Information.
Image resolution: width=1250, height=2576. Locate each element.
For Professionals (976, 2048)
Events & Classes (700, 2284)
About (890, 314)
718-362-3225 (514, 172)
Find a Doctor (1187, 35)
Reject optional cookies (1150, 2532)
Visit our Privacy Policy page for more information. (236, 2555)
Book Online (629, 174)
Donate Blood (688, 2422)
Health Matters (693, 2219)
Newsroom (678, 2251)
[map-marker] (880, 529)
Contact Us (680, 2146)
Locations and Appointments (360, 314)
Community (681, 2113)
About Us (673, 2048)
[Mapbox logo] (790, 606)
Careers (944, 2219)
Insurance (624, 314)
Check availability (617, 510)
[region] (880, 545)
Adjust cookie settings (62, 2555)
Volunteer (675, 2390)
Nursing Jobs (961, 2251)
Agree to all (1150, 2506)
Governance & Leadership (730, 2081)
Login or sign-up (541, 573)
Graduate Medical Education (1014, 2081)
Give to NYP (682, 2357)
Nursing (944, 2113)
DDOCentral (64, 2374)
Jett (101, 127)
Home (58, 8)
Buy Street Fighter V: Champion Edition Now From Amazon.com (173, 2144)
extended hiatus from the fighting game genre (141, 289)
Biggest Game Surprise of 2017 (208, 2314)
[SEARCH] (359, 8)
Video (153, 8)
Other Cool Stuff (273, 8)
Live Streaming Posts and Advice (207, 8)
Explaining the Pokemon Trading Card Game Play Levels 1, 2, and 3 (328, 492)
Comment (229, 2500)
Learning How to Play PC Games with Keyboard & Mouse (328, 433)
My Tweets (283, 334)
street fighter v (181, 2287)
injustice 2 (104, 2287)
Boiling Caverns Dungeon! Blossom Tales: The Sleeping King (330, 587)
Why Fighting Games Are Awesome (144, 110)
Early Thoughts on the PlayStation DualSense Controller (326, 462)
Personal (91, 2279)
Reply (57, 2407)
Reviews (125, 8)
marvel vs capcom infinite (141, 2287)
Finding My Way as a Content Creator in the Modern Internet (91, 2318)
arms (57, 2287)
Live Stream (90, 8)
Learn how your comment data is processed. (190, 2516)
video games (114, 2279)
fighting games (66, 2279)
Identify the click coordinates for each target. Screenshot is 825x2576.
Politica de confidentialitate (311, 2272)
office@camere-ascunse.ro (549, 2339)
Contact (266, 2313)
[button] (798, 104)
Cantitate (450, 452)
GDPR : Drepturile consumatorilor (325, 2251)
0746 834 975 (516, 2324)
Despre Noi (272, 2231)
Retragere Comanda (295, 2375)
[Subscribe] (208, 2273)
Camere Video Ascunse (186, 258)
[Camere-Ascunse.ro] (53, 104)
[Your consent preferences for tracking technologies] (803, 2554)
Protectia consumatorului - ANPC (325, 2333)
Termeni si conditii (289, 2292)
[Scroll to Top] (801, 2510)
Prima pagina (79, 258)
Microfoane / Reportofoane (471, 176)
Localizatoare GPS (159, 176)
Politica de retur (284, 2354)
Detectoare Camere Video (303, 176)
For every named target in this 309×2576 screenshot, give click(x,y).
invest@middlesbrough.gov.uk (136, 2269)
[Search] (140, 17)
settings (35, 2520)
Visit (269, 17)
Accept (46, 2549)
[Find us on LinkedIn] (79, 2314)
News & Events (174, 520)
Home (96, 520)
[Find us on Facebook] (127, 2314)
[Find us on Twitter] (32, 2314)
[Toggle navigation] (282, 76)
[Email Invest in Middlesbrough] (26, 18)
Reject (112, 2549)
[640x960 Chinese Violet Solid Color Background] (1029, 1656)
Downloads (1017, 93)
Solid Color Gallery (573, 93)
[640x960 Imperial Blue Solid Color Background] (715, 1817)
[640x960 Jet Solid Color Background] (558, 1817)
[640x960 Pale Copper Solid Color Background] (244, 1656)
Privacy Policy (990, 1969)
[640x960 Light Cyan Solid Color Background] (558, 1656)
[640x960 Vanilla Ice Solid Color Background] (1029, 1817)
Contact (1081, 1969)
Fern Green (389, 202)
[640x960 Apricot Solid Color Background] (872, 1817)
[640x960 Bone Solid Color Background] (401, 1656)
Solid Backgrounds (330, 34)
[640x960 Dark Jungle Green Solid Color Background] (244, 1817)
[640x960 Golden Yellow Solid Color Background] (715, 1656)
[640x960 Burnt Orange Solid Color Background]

How to complete this task. From the entries, report every line in which the string "Visit" occurs.

Answer section.
Visit our Privacy Policy page for more information. (236, 2555)
Visit (269, 17)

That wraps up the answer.